A Green Winged Teal and an Iceland gull (centre of photo) both at Spiggie
This week started well with more migrants arriving, although it was still cool for the time of the year. A reasonable number of Swallow and House Martin have been seen so lets hope some stay to breed, last year a pair of swallow nested at Cunningsburgh and i have seen birds around the area this year.
On the west side 100's of Long Tailed and Pomerine Skuas passed Watsness. It now seems a long time ago that the male Long Tailed Skua set up a territory on Burra, which it held for 3 years
Down at Grutness a nice flock of Sanderling in various plumage held a ringed bird. This multi- coloured ringed bird created a lot of discussion on facebook as to whether or not its over the top. A close in Gt Northern Diver provided some photo opportunities as did the shags.
News of a Little Egret at Spiggie last Sunday morning was good, so a quick trip down saw the distant Egret feeding before being disturbed by a pair of Curlew. After we left it started to rain but this didn't deter more birders, including a bird tour for getting to grips with this rare egret for Shetland. This was the second Little egret we had seen at Spiggie, the last in the 1990's
On Monday i manged to get down to Levenwick after work and easily located the two male Ring Necked Ducks which had arrived the previous day.(These had moved to Hillwell on the Tuesday) They were very, very distant hence the poor quality photos. On the same bit of water, a Red necked Phalarope was busy feeding, no doubt this is one of the birds that will be on Fetlar in the next few days.

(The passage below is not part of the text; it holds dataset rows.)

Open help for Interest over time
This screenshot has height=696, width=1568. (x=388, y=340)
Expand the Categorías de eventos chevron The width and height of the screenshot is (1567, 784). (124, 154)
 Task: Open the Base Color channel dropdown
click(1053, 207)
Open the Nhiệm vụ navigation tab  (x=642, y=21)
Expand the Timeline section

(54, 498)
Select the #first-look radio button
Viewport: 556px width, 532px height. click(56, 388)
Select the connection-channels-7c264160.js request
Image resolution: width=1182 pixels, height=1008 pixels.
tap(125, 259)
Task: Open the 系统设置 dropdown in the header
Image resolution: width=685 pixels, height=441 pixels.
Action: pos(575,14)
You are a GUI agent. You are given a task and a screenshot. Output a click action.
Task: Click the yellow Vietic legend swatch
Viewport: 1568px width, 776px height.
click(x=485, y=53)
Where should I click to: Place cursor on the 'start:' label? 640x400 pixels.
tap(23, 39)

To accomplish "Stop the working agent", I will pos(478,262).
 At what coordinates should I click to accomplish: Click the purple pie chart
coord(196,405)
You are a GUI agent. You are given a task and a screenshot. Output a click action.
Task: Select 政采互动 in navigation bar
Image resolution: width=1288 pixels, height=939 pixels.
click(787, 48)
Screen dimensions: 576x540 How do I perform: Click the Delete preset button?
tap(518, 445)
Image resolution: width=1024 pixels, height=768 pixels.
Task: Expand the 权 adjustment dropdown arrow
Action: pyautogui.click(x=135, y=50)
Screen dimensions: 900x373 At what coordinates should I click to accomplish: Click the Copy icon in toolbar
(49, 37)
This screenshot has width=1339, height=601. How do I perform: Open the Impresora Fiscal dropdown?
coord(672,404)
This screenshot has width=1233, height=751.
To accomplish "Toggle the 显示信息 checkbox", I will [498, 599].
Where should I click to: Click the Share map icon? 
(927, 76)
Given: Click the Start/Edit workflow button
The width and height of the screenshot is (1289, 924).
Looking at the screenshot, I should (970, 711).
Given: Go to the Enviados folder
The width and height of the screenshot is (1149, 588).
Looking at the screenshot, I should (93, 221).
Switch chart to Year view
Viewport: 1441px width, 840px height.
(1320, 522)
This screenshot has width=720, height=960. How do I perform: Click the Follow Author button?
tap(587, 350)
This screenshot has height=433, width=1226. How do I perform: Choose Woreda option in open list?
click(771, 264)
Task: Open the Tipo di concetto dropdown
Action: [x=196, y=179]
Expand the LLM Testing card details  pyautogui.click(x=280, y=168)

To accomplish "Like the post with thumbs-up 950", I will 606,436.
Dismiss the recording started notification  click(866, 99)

A Hoopoe also appeared on Unst the same day.
Other birds at Levenwick included:
Gt Skua, Whitethroat, House Martin, mallard, Greylag, Red Throated Diver, Curlew, Lapwing, Snipe, Redshank, Oystercatcher, Wheatear, Meadow Pipit, Skylark, House Sparrow, Starling, Wheatear, Raven, Hoddie, Herring Gull, Rock Dove, Fulmar, Common Gull
A pair of Shelduck displayed. while another pair protected 9 young in the south mainland, a strong hold for this species.
At Grutness a pair of White Wagtail chased away a Dunlin. Curlews flew over with lapwings and a very nervous mixed flock of waders included Turnstone,Sanderling, Dunlin and Ringed Plover kept moving from one side of the shore to the other every few minutes.
It looks like Fair Isle is the place to be at present, with far more rare migrants than mainland Shetland, hopefully that will change soon as the period for migration normally finishes by mid June.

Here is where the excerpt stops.